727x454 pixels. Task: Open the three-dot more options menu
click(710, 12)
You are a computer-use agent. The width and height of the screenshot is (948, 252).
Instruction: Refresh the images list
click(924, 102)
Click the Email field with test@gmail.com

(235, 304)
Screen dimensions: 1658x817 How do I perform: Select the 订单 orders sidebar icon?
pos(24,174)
◆ ◆ ◆
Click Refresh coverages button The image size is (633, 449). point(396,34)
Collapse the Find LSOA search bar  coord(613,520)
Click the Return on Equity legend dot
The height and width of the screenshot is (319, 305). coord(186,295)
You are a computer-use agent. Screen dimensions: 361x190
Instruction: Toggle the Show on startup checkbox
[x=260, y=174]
◆ ◆ ◆
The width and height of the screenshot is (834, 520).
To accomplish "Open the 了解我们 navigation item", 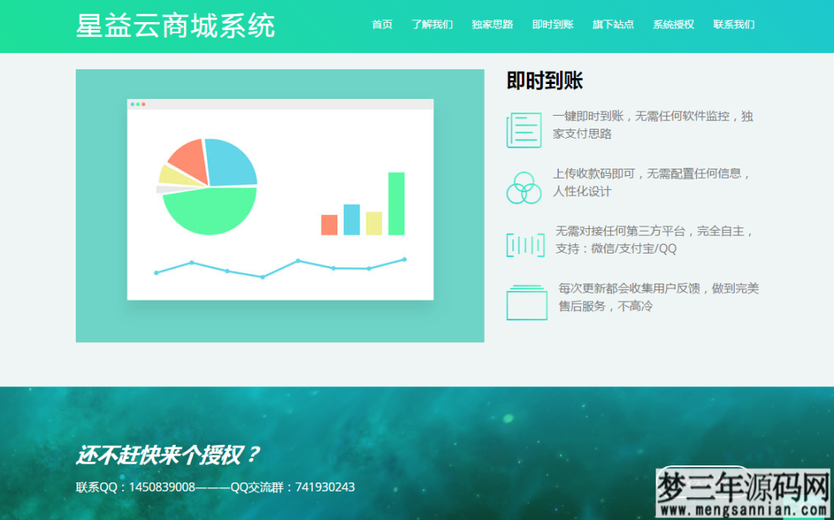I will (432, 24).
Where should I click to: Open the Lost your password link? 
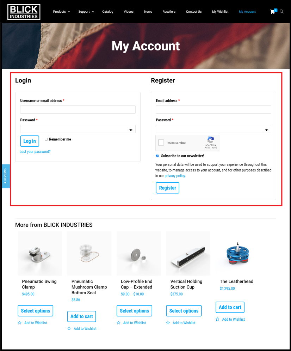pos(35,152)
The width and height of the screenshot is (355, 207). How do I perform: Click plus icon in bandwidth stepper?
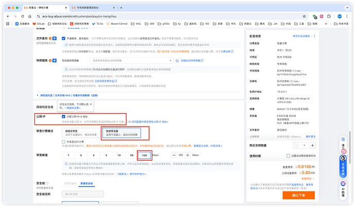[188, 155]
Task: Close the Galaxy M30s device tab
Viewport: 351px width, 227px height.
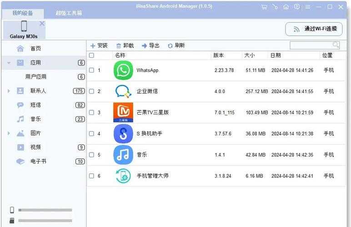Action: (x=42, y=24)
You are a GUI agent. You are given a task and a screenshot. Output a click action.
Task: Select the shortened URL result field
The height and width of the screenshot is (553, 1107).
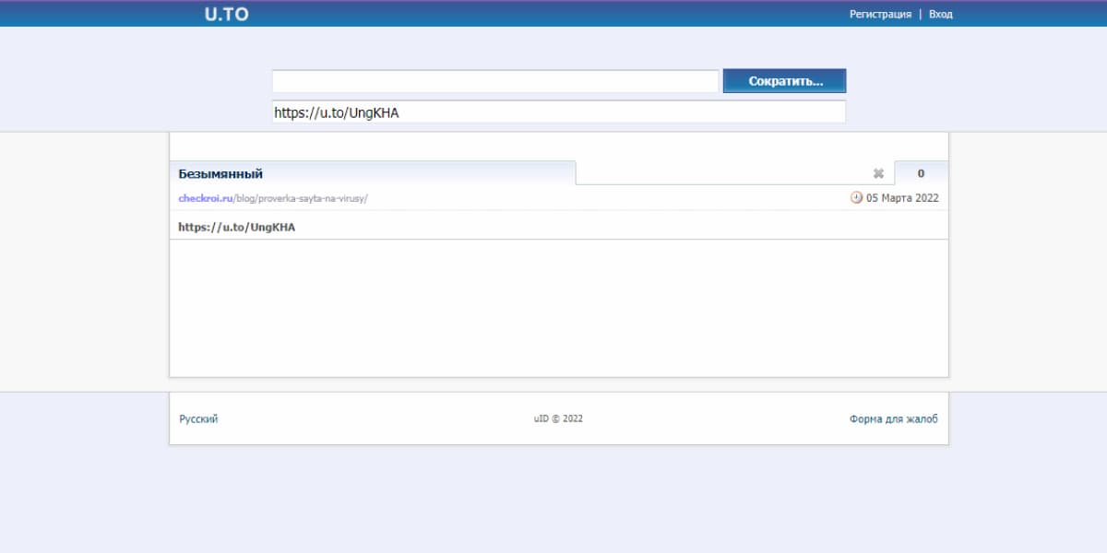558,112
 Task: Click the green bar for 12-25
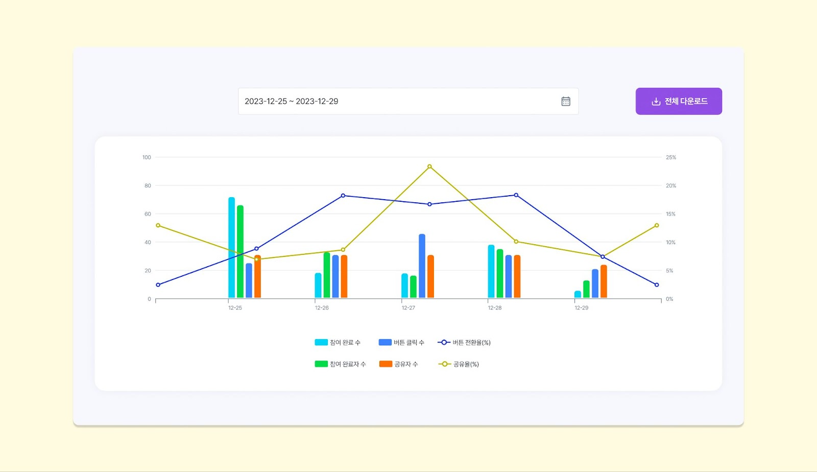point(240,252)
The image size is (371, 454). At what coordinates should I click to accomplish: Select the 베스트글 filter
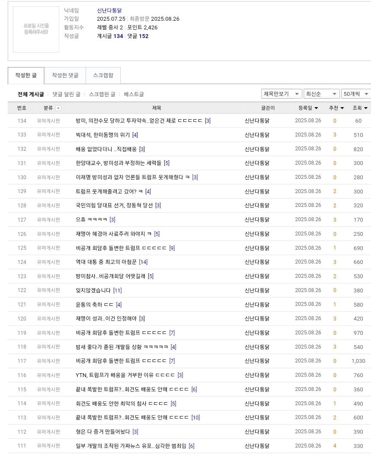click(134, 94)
◆ ◆ ◆
For the records above, give the number of lines containing the string "agent" and no other words.

3